EXERCISE BRIEF
Copy the stretch from the line containing "This screenshot has height=768, width=1024." through the line containing "This screenshot has height=1881, width=1113.", replacing "coordinates" with "pixel position" and leaving everything else unchanged.

PROVIDED RECORDS
━━━
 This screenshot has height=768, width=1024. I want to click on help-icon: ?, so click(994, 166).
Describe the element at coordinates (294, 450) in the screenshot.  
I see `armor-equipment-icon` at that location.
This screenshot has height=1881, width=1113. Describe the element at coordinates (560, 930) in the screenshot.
━━━
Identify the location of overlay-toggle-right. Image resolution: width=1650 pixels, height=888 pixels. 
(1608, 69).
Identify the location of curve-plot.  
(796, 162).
━━━
RESULT FOR THIS EXERCISE
 This screenshot has height=768, width=1024. I want to click on help-icon: ?, so click(994, 166).
Describe the element at pixel position (294, 450) in the screenshot.  
I see `armor-equipment-icon` at that location.
This screenshot has height=1881, width=1113. Describe the element at pixel position (560, 930) in the screenshot.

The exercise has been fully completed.